The reason for doing it this way is that the concatenation of the JSON strings exceeded the maximum permitted size for a single string; so, couldn't concatenate first and make one blob of that large string. However, the array of blobs could be made into a single blob of greater size, approximately 350MB, and downloaded to the client disk.

To reverse this process, I thought I could read the blob in and then slice it into the component blobs, and then read each blob as a string; but I can't figure out how to do it.

If the FileReader is read as text, the result is one large block of text that cannot be written to a single variable because it exceeds the maximum size and throws an allocation size overflow error.

It appeared that reading the file as an array buffer would be an approach allowing for slicing the blob into pieces, but there seems to be an encoding issue of some kind.

Is there a way to reverse the orignal process as is, or an encoding step that can be added that will allow the array buffer to be converted back to the original strings?

I tried reading over some questions that appeared to be related but, at this point, I don't understand the encoding issues they were discussing. It seems that it is rather complicated to recover a string.

Thank you for any guidance you can provide.

Additional information after employing accepted answer

There's certainly nothing special about my code posted below but I figured I'd share it for those who may be as new to this as me. It is the accepted answer integrated into the asnyc function used to read the blobs, parse them, and write them to the database.

This method uses very little memory. It is too bad there isn't a way to do the same for writing the data to disk. In writing the database to disk, memory usage increases as the large blob is generated and then released shortly after the download completes. Using this method to upload the file from the local disk, appears to work without ever loading the entire blob into memory before slicing. It is as if the file is read from the disk in slices. So, it is very efficient in terms of memory usage.

In my specific case, there is still work to be done because using this to write the 50,000 JSON strings totalling 350MB back to the database is rather slow and takes about 7:30 to complete.

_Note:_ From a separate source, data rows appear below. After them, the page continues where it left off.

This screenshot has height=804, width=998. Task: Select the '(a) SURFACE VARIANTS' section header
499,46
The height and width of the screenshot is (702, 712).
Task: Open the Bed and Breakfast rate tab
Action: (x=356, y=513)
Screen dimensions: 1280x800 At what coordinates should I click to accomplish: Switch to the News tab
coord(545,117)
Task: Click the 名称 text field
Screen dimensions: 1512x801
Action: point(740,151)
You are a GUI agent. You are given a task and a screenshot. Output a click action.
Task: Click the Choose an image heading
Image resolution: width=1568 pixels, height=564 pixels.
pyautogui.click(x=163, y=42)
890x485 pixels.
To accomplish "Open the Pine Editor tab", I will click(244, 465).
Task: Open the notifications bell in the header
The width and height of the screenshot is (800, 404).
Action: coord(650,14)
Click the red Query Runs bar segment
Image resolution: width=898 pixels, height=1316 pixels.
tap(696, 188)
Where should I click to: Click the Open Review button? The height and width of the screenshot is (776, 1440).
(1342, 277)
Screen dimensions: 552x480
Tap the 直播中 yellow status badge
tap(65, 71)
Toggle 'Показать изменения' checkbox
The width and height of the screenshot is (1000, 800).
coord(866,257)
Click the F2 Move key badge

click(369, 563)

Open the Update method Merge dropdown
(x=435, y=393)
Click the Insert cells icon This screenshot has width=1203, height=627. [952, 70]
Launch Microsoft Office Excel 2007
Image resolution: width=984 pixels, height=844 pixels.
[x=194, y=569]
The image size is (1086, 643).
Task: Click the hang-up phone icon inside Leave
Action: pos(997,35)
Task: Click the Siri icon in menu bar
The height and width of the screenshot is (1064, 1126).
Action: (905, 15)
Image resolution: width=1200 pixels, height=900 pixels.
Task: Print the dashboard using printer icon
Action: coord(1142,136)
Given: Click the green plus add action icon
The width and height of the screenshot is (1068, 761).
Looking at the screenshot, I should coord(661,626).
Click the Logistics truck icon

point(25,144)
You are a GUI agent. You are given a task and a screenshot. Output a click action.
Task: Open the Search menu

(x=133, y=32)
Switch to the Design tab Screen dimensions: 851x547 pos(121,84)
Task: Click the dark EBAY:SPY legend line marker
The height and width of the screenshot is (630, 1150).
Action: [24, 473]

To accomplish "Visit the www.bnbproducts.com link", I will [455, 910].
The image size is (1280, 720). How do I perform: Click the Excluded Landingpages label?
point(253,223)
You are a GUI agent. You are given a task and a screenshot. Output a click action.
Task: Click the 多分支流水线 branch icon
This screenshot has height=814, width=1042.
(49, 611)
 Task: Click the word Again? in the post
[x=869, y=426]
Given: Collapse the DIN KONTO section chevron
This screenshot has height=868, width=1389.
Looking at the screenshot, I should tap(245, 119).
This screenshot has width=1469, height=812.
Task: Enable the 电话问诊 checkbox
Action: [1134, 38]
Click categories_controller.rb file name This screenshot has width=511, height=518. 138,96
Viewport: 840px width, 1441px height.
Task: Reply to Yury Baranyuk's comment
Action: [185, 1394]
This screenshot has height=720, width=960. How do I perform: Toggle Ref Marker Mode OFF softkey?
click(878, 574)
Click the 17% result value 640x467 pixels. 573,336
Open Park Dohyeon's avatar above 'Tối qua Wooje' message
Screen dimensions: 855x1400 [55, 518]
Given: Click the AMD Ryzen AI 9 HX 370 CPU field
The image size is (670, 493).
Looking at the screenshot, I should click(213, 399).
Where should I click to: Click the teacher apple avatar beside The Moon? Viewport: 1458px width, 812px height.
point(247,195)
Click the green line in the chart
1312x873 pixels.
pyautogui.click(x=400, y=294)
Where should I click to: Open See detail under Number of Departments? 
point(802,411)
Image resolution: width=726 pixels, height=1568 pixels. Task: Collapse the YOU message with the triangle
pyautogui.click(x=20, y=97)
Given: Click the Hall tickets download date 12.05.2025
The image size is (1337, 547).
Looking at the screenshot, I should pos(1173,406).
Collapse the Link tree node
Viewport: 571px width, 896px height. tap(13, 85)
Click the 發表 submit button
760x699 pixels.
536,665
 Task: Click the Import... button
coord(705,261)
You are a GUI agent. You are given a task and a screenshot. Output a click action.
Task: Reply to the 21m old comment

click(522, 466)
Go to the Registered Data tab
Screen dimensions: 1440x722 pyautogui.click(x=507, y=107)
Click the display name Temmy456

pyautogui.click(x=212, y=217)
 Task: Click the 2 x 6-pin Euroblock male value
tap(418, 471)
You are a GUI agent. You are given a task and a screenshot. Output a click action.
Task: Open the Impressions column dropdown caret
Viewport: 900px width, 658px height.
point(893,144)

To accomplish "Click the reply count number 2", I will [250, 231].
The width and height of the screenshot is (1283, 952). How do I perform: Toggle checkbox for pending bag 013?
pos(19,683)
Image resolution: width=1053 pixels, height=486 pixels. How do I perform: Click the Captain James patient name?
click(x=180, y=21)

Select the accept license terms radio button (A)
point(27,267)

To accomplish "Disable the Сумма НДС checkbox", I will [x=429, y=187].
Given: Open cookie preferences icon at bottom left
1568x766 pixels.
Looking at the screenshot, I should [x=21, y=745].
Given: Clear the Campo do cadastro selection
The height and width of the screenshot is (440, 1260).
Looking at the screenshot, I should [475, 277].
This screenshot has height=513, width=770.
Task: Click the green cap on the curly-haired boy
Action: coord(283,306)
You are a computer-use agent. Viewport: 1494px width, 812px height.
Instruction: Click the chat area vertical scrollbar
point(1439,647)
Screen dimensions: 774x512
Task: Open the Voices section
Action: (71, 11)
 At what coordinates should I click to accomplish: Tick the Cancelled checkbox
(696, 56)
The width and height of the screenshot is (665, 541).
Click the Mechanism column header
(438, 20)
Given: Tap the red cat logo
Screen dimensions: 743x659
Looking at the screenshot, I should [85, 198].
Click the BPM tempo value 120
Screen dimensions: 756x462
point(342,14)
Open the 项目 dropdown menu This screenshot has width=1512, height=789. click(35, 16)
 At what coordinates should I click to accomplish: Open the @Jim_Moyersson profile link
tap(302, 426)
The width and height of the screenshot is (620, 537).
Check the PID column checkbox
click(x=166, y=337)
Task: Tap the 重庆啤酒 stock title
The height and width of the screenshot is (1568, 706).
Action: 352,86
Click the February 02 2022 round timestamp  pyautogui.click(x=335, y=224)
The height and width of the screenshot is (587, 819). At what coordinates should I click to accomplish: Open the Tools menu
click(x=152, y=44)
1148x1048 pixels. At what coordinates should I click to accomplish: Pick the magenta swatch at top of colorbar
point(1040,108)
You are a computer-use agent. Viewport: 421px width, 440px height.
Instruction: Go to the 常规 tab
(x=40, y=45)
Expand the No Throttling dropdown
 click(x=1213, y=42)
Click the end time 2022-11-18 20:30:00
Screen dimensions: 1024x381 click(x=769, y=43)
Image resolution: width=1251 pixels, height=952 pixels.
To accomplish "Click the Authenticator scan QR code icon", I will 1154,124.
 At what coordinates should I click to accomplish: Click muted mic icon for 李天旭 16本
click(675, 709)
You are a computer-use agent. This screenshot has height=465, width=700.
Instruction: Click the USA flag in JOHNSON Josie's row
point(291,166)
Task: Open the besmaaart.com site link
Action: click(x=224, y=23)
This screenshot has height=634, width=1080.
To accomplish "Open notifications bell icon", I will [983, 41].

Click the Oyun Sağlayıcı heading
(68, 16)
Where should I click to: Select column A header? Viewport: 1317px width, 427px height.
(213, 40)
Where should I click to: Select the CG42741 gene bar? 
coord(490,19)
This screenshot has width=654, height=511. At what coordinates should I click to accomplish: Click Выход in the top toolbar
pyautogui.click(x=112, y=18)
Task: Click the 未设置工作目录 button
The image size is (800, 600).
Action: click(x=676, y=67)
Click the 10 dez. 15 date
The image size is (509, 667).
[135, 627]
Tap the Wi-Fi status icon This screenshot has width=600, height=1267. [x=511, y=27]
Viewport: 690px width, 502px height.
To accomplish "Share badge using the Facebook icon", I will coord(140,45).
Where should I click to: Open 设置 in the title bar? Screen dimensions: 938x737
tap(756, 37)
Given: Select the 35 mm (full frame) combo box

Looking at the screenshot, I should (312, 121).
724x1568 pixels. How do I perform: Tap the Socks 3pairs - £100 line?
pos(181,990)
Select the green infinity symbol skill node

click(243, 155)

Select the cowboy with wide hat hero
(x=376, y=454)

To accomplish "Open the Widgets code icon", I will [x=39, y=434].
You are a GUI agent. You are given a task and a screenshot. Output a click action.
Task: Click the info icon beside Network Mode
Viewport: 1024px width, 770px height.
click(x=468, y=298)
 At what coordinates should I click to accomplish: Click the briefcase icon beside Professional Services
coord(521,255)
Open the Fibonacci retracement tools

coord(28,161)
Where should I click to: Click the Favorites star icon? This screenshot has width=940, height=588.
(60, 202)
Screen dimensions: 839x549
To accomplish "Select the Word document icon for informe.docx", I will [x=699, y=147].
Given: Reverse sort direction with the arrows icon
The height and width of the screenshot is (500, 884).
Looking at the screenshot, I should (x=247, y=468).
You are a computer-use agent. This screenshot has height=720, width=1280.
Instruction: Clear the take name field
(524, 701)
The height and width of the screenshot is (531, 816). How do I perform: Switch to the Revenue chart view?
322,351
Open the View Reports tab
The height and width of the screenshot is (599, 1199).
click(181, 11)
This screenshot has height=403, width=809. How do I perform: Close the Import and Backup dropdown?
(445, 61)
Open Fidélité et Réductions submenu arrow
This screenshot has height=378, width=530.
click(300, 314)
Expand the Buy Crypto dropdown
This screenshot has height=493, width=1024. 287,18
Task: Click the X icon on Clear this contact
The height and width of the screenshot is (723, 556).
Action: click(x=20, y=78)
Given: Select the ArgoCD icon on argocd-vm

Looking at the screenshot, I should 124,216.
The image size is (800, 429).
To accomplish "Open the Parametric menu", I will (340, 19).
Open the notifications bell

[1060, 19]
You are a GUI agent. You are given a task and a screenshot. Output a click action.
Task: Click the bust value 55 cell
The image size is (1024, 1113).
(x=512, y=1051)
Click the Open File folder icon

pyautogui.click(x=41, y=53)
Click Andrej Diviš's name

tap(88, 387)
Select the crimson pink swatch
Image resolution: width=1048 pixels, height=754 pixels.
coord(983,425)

Right now each individual string is separately sliced, read as text, and written to the database in a single transaction. Whether slicing the blob into larger pieces comprised of a set of JSON strings, reading them as text in a block, and then writting them to the database in a single transaction, will perform more quickly while still not using a large amount of memory is something I will need to experiment with and a topic for a separate question.

If use the alternative loop that determines the number of JSON strings needed to fill the size const c, and then slice that size blob, read it as text, and split it up to parse each individual JSON string, the time to complete is about 1:30 for c =250,000 through 1,000,000. It appears that parsing a large number of JSON strings still slows things down regardless. Large blob slices don't translate to large amounts of text being parsed as a single block and each of the 50,000 strings needs to be parsed individually.

   try

     {

       let i, l, b, result, map, p;

       const c = 1000000;


       // First get the file map from front of blob/file.

       // Read first ten characters to get length of map JSON string.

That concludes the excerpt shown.